VATICAN NEWSPAPER TO LEAVE VATICAN CITY STATE – NEW EDITORIAL BOARD FOR VATICAN WOMEN’S MAGAZINE

VATICAN NEWSPAPER TO LEAVE VATICAN CITY STATE

Two big stories in the Vatican today: one involves the new editorial board of the Vatican newspaper’s monthly magazine “Donna Chiesa Mondo” (Women Church World), and the other involves the move of the newspaper itself, L’Osservatore Romano, outside of Vatican City State, after 90 years inside the mini state.

The first issue of L’Osservatore Romano* was published on July 1, 1861 in Rome, only months after the Kingdom of Italy was proclaimed in March 17 of that year. It is has 9 language editions (Italian is daily and weekly, 6 other languages are weekly and Polish is monthly. (http://www.osservatoreromano.va/en)

There will be lots of moving vans in coming months around Vatican City and Palazzo Pio XI, the building that has housed Vatican Radio for decades and will welcome the staff of the Vatican paper. The move, one of a number of moves of Vatican communications offices and staff in coming months, is expected to take about a year.

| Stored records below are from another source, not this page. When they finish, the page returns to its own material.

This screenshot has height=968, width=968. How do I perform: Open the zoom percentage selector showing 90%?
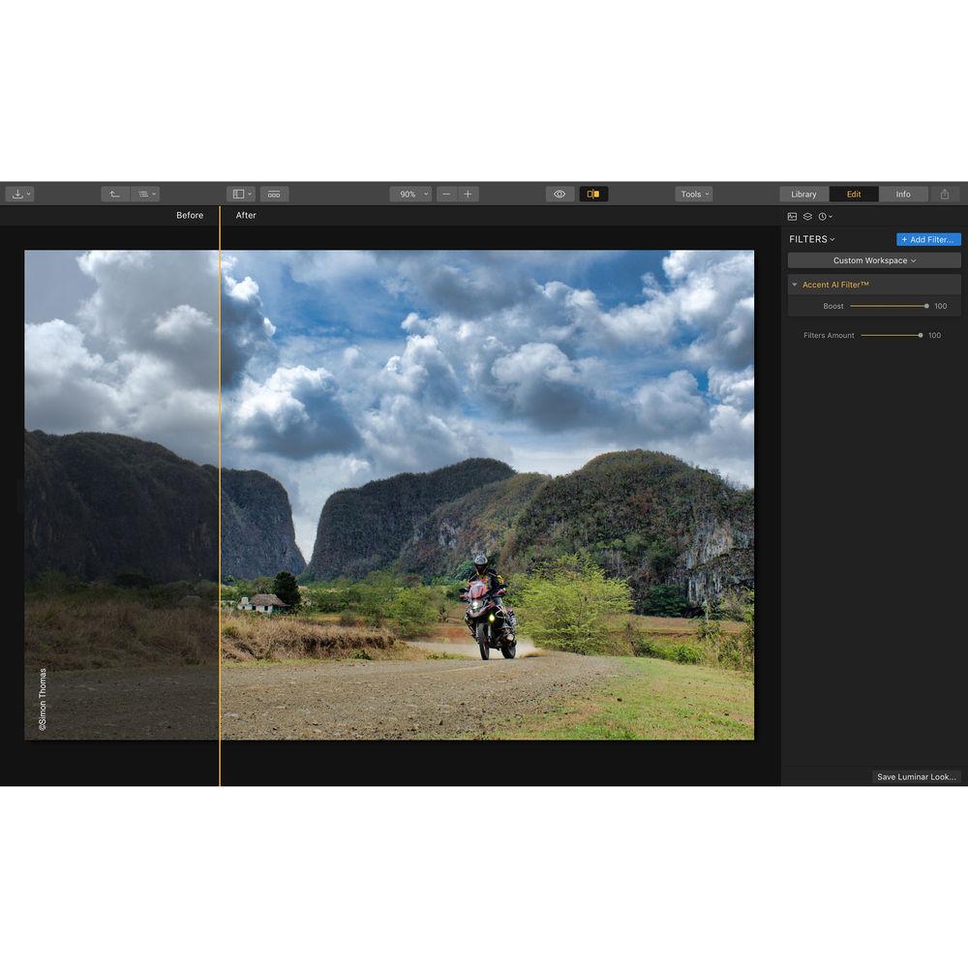(x=410, y=194)
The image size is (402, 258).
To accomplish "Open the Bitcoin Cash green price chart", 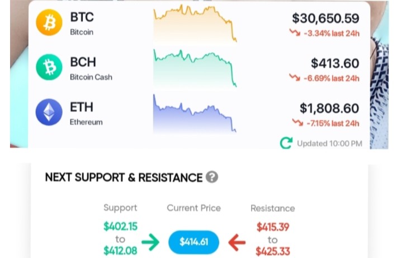I will coord(195,68).
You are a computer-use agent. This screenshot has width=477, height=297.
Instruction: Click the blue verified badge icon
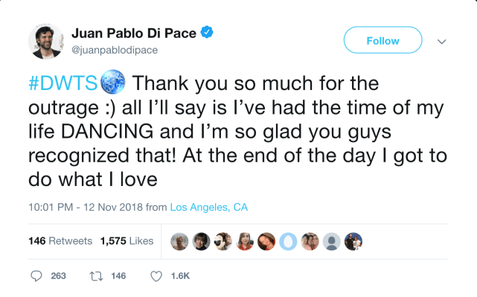coord(207,32)
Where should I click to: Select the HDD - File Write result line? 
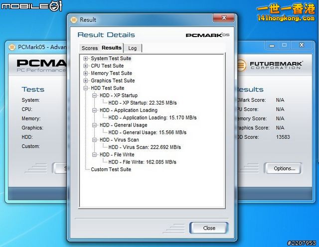pos(142,162)
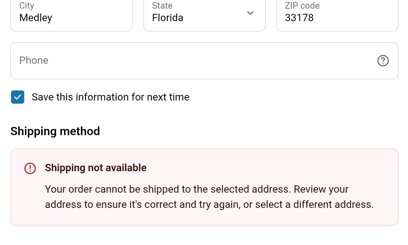Image resolution: width=408 pixels, height=245 pixels.
Task: Click into the Phone input field
Action: point(194,61)
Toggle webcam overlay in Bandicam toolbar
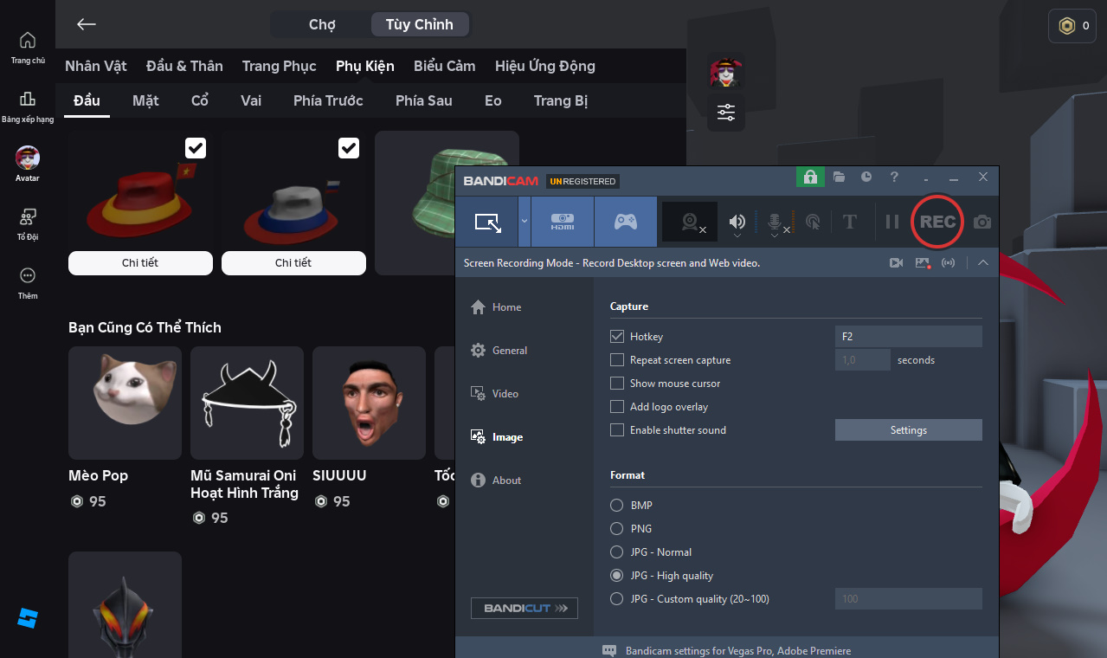 click(x=690, y=222)

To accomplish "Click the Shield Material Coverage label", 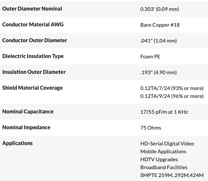I will [x=32, y=88].
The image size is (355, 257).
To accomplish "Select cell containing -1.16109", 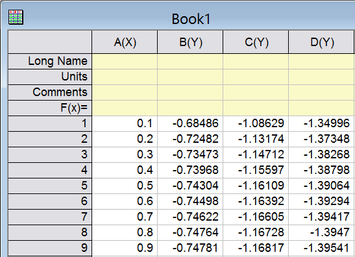I will tap(256, 186).
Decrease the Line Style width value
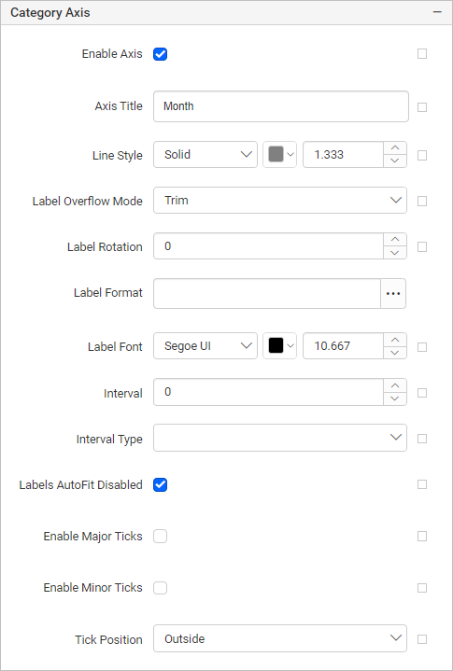 point(395,161)
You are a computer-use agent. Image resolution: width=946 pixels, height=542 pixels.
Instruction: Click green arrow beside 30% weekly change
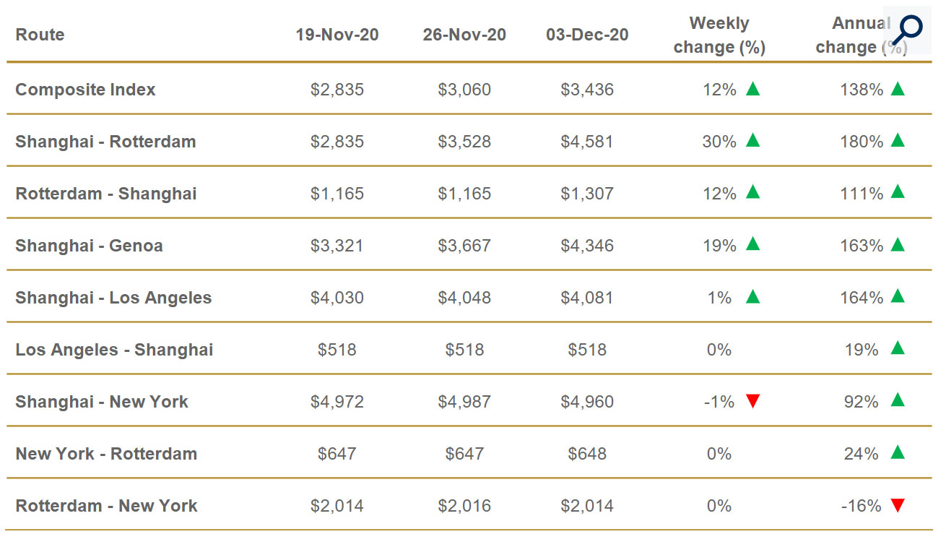752,140
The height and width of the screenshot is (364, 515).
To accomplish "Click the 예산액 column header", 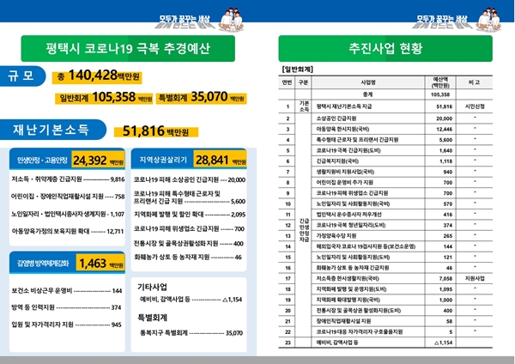I will [444, 83].
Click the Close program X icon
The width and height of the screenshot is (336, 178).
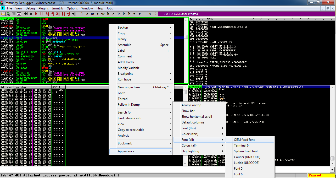31,14
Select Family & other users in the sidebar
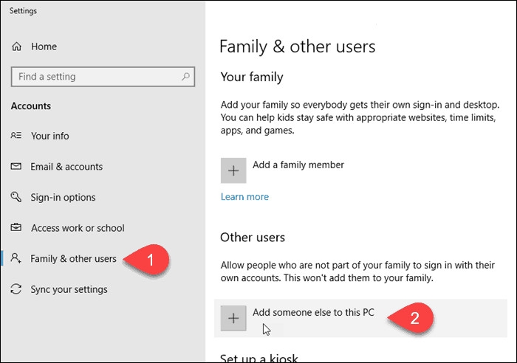 73,259
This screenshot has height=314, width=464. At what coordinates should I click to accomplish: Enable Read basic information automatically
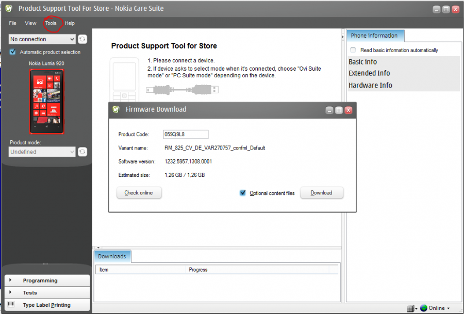(353, 49)
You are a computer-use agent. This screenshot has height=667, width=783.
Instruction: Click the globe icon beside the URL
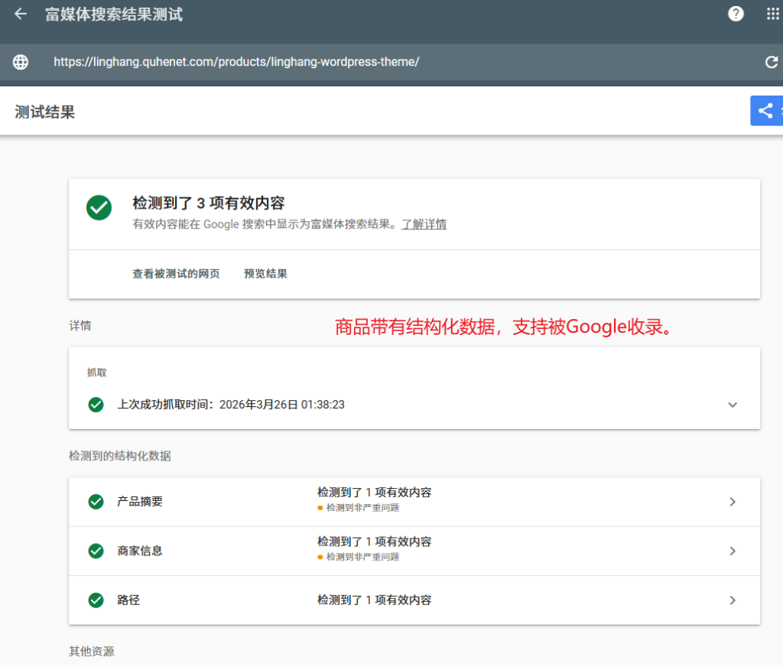coord(21,62)
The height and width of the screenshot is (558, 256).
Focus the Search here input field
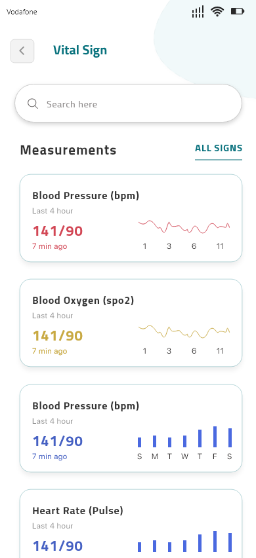pos(129,103)
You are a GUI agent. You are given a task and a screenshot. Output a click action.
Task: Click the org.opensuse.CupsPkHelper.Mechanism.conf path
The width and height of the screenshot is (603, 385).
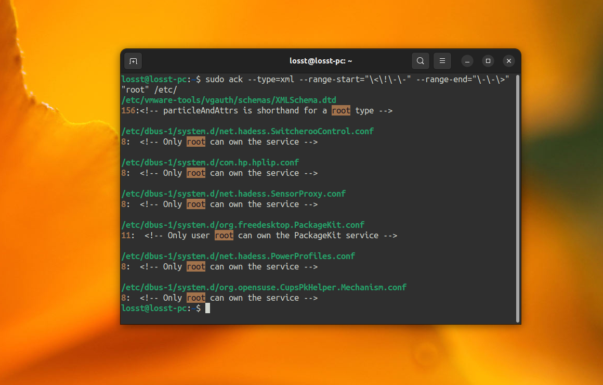click(x=264, y=287)
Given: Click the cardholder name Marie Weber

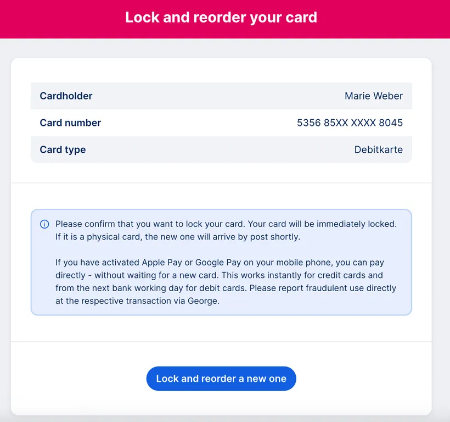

Palazzo Pio is named for Pope Pius XI who inaugurated Vatican Radio on February 12, 1931.

The prefect of communication Paolo Ruffini and interim Holy See Press Office director, Alessandro Gisotti told journalists this is all “part of the reform” of Vatican communications. “We are trying to optimize the spaces (we have) and this is a project that will take several months, from now until the summer of 2020.”

Basically the staff members of the Vatican’s newspaper, radio, television and web offices will all be housed in Palazzo Pio XI. Only technical staff, such as those who work for Vatican television, will work inside Vatican City.

Lots more on this topic – especially reaction to the announced move – so stay tuned!

* I have a copy of the newspaper that announced the election of Pope John Paul I (not called John Paul I until John Paul II was elected), Papa Luciani, that might have a certain value. There was a misprint in Latin on the front page (a misprint noted by the then editor’s 15-year old son who had just begin to study Latin) and they had to stop the presses and re-do that page. I have one of the rare editions of the paper with the misprint!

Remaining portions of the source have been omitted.